Bill Gates, un milliardaire qui vit comme tel

Avec une fortune qui ressemble au PIB d’un pays comme l’Equateur ou la Slovaquie, il peut s’offrir à peu près ce qu’il veut en termes d’immobilier, de voitures de luxe et de jet privé ; il paraît même qu’il importe du sable des Caraïbes pour agrémenter le lac privé de sa demeure de Xanadu dans l’Etat de Washington. Pour quelqu’un qui prétend lutter contre le « changement climatique », et surtout l’agriculture traditionnelle, il n’a pas peur de dépenser de l’énergie et de laisser son « empreinte carbone » partout où il passe. Cela ne parvient pas à ternir sa réputation, tant il est mis en avant comme le « gentil » universel.

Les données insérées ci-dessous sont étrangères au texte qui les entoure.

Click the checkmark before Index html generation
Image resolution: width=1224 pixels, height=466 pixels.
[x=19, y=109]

Pour Schwab, il est grand temps de voir la réalité au sujet de sa Fondation et de sa bienfaisance affichée : « Elle est un outil manié par Bill Gates pour faire progresser sa vision du monde. Ce n’est pas tellement qu’il donne de l’argent ; il achète de l’influence. »

De manière « totalement irresponsable, anti-démocratique et non transparent », Gates peut peser sur le cours des choses, persuadé qu’il est d’avoir raison sur tout. Et s’il finance fortement l’aide internationale – en faisant la promotion de la contraception en particulier – par son pouvoir, il entraîne également les gouvernements à investir dans les projets qu’il affectionne. Manière d’exercer le pouvoir sur l’argent du contribuable…

 

Bienfaisance ou influence ? Bill Gates « travaille pour lui »

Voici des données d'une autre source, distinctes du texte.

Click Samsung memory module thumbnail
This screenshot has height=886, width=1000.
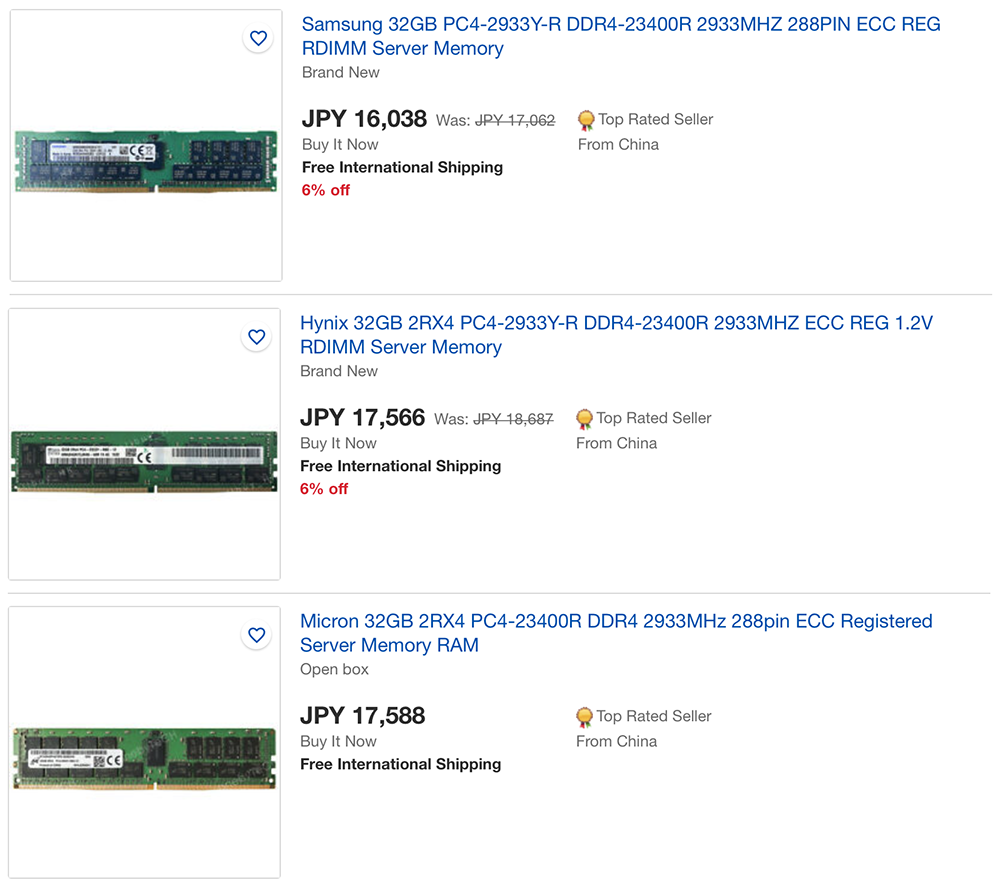coord(146,160)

En lançant une lutte acharnée contre la polio et en finançant des programmes de vaccination massive et de recherche sur les vaccins, Gates a peut-être fait plus de mal que de bien, argumente Tim Schwab. Sa Fondation prétend avoir sauvé la vie de « 122 millions d’enfants » ; mais il s’agit du nombre d’enfants de moins de cinq ans qui seraient morts depuis 1990 si le taux de mortalité infantile était resté le même depuis lors – or s’il s’est amélioré, la Fondation ne peut s’en attribuer seule le mérite, d’autant que l’augmentation globale du niveau de vie a certainement joué un rôle.

Schawb rappelle notamment la recherche en vue d’un vaccin contre le papillomavirus humain menée en Inde. Sept filles d’âge scolaire sont mortes du fait de ces études menées – on l’a su plus tard – sans consentement personnel et parental, assure le journaliste. Si la Fondation nie énergiquement, assurant que les morts sont attribuables à d’autres causes, Schwab affirme qu’il n’y a jamais eu d’autopsie.

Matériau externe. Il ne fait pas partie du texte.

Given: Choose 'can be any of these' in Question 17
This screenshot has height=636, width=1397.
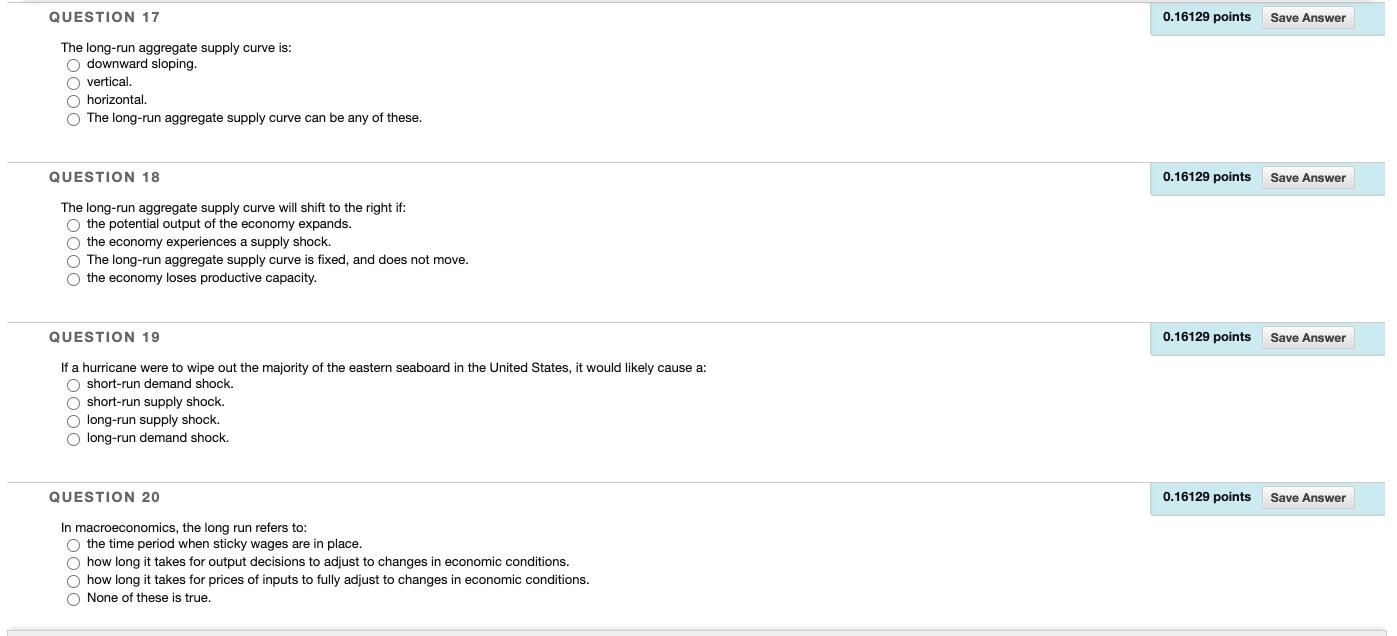Looking at the screenshot, I should point(73,118).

Sur le front de la polio, la focalisation de Gates sur cette maladie contribue à détourner des fonds d’autres maladies bien plus létales comme la diphtérie et la rougeole, d’autant que l’éradication complète des tout derniers cas en arrive à la phase la plus difficile, la plus chère et la moins « rentable ». Au point que Gates a obtenu que le Pakistan considère la lutte contre la polio comme la priorité des priorités là où 25 millions de personnes font face à d’autres maladies tropicales et que 28 millions souffrent de malnutrition.

 

Le mythe du bon millionnaire Bill Gates lui permet de peser sur le pouvoir politique

Bill Gates a joué un rôle de premier plan quant au vaccin anti-covid ; Schwab lui reproche surtout d’avoir favorisé les brevets et la protection de la propriété pour des laboratoires comme Pfizer et Merck pour empêcher la technologie de profiter à tous, au détriment de l’Afrique (une bénédiction déguisée, plutôt ?). Par ailleurs, les dons de sa fondation représentent 88 % des fonds donnés par des organisations philanthropiques à l’OMS. Vous avez dit influence et pouvoir ?

Schwab, qui a la réputation d’être de gauche, affirme : « Un homme dont la fortune repose en grande partie sur les méthodes ingénieuses de Microsoft en vue de l’évitement légal de l’impôt dans le monde entier servirait mieux la planète s’il donnait cet argent aux gouvernements pour qu’ils le consacrent à l’aide et au développement, plutôt que d’agir comme s’il était Dieu. »

Cela ne nous épargnerait sans doute pas de la tyrannie de la bien-pensance. Mais il est sûr qu’avec ses milliards de dollars, Gates l’impose à sa propre façon, ajoutant le poids du monopole au penchant totalitaire du pouvoir.